An accompanying challenge put forth to the Court is the Medicaid expansion component on the grounds of undue costs to states. Many experts believe that upholding such a claim would threaten the status quo of numerous federal-state contracts beyond just Medicaid, so the expansion is likely to be upheld.4,5

The next issue to be addressed is whether the mandate is “severable” from the rest of the ACA, and whether the whole law must be invalidated if the mandate is indeed found unconstitutional. While many of the smaller programs in the law can indeed be detached from the individual mandate challenge, the interdependence of guaranteed issue, community rating, health exchange subsidies, and the mandate — the major pillars of the ACA — will likely be seen as inseverable.

Finally, there is the mandate itself. While opponents believe that an individual mandate violates the Constitution’s Commerce Clause and that the “inactivity” (i.e. not buying health insurance) of the American people cannot be regulated, there is ample precedent to the contrary.6 In 1790, the first Congress (encompassed largely by the framers of the Constitution) required all ship owners to provide medical insurance for their sailors. In 1792 came the individual mandate to purchase a firearm (let your Amendment-rights-imagination run wild on that one), and in 1798 sailors were required to purchase hospital insurance for themselves.

Most relevant, though, is the 1942 Supreme Court case that upheld congressional authority to regulate the “noncommercial activity” of wheat growers, or more plainly that wheat which is grown but not sold. This ruling was reaffirmed in a case brought to Justice Roberts’ Court in 2005 regarding medicinal use of home-grown marijuana. Congress only lacks Commerce Clause power when a regulation is not economic in nature.

Few could argue that health insurance is not economic at any local/national or public/private level, as nearly every citizen is guaranteed to access health care at some point in his/her life. If market-based health care is a concept that we, as a nation, wish to preserve, while also assuring this care is eventually paid for, then the grounds for this economic standard become prudent, and more so, self-evident.

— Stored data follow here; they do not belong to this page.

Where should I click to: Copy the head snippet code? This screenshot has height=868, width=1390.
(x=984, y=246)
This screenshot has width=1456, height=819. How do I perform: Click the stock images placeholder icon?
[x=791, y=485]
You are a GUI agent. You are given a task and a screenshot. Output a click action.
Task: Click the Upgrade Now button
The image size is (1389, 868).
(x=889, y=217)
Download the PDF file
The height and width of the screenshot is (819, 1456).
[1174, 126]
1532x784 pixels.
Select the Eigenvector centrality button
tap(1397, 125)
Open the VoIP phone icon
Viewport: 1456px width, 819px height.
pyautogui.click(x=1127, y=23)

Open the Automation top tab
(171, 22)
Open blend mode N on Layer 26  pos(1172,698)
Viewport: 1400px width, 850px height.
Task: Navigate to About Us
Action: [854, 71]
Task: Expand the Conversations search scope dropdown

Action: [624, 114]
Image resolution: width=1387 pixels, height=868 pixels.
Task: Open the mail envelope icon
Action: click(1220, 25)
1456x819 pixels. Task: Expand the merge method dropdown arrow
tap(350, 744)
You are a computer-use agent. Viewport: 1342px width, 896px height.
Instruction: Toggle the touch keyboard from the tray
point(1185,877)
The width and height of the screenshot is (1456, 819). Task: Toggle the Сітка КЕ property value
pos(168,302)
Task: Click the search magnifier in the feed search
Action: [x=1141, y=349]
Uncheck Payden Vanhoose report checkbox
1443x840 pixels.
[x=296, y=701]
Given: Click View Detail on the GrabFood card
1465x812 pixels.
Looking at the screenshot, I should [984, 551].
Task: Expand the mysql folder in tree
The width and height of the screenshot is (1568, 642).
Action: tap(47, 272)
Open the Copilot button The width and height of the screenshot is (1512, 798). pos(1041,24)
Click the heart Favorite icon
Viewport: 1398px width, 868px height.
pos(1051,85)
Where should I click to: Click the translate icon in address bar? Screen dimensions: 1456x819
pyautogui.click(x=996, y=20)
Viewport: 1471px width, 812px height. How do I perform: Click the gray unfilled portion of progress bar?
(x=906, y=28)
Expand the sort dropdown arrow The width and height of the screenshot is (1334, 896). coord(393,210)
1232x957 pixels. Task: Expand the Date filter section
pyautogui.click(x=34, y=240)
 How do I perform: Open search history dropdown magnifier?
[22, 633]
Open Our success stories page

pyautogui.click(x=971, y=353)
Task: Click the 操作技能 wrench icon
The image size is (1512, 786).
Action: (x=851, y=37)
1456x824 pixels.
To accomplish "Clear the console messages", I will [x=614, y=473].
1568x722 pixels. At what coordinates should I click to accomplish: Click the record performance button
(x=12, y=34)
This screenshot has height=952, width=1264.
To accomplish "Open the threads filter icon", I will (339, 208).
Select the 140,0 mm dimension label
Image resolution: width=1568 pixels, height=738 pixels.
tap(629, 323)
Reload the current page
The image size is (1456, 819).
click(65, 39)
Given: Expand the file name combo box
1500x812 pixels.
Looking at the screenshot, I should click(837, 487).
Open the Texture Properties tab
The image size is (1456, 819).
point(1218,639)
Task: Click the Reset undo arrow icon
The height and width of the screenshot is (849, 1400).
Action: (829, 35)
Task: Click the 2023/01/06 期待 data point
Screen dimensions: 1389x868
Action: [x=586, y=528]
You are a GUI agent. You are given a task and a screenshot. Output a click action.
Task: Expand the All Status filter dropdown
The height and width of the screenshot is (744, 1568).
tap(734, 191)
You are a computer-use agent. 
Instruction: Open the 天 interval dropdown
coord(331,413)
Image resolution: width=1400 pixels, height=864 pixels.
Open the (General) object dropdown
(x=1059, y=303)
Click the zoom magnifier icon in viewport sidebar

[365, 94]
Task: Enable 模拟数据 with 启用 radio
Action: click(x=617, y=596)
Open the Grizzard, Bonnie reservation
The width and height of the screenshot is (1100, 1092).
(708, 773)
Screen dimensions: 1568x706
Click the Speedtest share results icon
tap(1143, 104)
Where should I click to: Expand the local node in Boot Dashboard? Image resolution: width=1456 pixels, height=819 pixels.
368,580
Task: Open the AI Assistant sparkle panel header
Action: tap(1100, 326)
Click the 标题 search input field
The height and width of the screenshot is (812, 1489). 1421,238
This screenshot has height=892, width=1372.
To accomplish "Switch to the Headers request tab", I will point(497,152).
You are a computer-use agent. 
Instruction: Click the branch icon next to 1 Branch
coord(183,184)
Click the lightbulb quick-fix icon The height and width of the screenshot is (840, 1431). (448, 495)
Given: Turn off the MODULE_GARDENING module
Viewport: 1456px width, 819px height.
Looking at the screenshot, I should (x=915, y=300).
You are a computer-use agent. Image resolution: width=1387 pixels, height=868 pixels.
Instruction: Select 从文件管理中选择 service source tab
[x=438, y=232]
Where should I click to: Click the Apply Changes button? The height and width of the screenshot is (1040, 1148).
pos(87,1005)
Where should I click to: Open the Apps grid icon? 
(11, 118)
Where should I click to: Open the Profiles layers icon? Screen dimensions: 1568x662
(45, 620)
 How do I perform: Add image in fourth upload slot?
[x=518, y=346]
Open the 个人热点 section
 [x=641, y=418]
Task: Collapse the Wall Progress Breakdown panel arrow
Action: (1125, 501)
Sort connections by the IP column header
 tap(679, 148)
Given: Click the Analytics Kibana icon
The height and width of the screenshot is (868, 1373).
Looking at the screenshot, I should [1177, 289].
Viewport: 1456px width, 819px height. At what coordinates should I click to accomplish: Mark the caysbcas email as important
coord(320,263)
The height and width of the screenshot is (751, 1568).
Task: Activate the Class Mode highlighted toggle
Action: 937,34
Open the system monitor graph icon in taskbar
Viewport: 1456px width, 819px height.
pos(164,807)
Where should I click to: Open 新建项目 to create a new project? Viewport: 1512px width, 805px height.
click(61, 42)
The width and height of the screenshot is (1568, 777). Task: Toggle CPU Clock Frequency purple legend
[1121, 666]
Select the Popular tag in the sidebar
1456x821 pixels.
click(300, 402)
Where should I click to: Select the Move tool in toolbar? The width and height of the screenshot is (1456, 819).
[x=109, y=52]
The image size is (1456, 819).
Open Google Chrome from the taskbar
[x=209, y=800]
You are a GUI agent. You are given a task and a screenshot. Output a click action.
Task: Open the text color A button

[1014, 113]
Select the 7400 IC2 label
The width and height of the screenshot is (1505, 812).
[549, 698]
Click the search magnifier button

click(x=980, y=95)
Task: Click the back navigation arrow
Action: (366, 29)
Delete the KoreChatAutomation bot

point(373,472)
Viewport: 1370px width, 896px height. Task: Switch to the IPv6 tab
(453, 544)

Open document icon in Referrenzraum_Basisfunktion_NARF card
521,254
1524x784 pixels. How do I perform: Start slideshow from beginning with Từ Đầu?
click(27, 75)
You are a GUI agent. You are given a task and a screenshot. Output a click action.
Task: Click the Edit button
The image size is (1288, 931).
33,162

Given recent rulings and precedent, I predict Justice Kennedy will join the four liberal Justices in upholding the mandate. Chief Justice John Roberts may also rule in favor in order to improve the Court’s perceived certainty on the issue. Thus, summoning my inner oracle, I predict the 2012 Roberts Court to uphold the law with a final ruling of 6-3!

1 comment:

  1. Great post, Adam. Keep 'em coming and I will certainly look forward to discussing this further when your inner oracle is challenged when the ruling comes out. Let's hope you're right.